I realise that some people consider global warming to be propaganda and the climate crisis just something the Greens have got themselves in a flap about. Maybe they haven’t had to look their teenage children in the eye when having conversations about the state of Earth, week after week, year after year, mostly following reports or new research on the latest natural and man-made disasters that have been in the news. How can I ignore the dangerous direction we are heading in when my adult children don’t want to consider having children of their own with what they face in the future from climate changes? It seems not all of us are using the same tint in our glasses to see the alarming evidence that I see. I reckon we need to do better, for ourselves and our children. Do what you have always done and get what you have always got. Positive change only happens when something beneficially different is done. Needs effort and consideration too, but hey, what else would we be doing?! Hopefully I’ll get to see positive change happening and work out how to use some of the ideas for influence once back at home.
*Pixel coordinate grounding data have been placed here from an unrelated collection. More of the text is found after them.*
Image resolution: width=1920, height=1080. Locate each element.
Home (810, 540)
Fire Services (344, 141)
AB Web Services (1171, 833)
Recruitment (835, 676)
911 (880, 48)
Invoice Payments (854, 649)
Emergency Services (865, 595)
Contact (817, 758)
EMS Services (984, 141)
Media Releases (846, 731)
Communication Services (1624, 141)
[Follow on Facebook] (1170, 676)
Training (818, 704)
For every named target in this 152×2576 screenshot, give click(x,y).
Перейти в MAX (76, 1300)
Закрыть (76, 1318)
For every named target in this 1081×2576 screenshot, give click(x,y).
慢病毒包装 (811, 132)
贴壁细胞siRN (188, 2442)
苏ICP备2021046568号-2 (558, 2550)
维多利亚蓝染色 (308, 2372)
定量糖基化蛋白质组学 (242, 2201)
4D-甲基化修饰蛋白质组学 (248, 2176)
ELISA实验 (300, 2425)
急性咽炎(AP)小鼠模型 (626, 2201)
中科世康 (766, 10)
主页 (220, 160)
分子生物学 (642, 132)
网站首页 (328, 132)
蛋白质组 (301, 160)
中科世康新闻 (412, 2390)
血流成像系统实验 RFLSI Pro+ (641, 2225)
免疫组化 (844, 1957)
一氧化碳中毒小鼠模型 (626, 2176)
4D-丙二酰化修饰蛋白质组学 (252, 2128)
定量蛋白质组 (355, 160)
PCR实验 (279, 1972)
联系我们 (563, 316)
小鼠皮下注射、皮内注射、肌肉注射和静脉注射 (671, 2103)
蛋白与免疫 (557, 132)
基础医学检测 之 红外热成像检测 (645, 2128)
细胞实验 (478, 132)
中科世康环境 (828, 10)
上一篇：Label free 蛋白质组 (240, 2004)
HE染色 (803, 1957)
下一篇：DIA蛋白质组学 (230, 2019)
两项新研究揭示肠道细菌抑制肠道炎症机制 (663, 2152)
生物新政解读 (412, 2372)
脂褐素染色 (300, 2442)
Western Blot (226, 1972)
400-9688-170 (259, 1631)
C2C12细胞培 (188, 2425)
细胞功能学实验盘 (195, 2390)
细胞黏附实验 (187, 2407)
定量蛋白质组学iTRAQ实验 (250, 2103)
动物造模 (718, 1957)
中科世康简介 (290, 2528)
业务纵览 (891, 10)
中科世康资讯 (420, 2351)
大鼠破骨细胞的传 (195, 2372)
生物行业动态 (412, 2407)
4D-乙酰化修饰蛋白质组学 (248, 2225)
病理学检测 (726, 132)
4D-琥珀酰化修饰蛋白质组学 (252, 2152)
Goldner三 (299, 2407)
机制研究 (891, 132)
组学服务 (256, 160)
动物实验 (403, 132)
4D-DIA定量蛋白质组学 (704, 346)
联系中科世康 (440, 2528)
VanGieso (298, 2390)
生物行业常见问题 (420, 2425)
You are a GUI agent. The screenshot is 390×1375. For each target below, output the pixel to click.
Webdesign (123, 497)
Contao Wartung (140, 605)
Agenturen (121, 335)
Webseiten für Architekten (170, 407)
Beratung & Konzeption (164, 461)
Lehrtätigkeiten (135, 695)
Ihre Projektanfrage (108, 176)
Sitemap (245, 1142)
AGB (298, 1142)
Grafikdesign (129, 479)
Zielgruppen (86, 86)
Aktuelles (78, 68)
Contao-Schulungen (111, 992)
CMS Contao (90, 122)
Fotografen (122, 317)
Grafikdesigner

I’m looking forward to developing friendships and relationships that enhance the lives of the communities who I will work along side, I don’t want to cause them any extra problems or issues, nor offend them in anyway particularly through the work I will be doing. I need to be sensitive but productive. Can be a fine line between the two. I cringe to think there may be the ‘I know what you need to do – do it like this!’-type working practices still going on.  I hope I don’t see any of that style of work. The ‘how can we help?’ approach feels so much more my style. I want to contribute, not dismiss or dictate. I crave the opportunity. Guess that describes my biggest hope. I so love to help. I want to learn how to help more effectively. I relish the thought of watching and helping other’s grow. What can be more uplifting than seeing people realise that they can achieve much more than they ever thought possible? For me, there’s not much that can top that.  It makes me feel emotional just thinking of it.

Though I have now described some of my deeper concerns, they pale against the excitement I am feeling. I am so ready to embark on this life-changing opportunity. It really is a step into the unknown, something I never could have seen my younger-self doing, ever.  It is filled with promises of the things I’ve craved for over the last 20 years. In my time with Raleigh International, I will get to be part of a community with a sense of purpose, doing meaningful work. As part of this team of like-minded individuals, I feel safe enough to take these risks, I am not afraid. I need to take care of me and the rest will follow. What a privilege. And to cap it all, Andy and I will go on to explore the diverse environments of Costa Rica afterwards. Is three months with Raleigh International plus nearly two months travelling really going to be enough time? Maybe now I’m being greedy. I just want to be there already!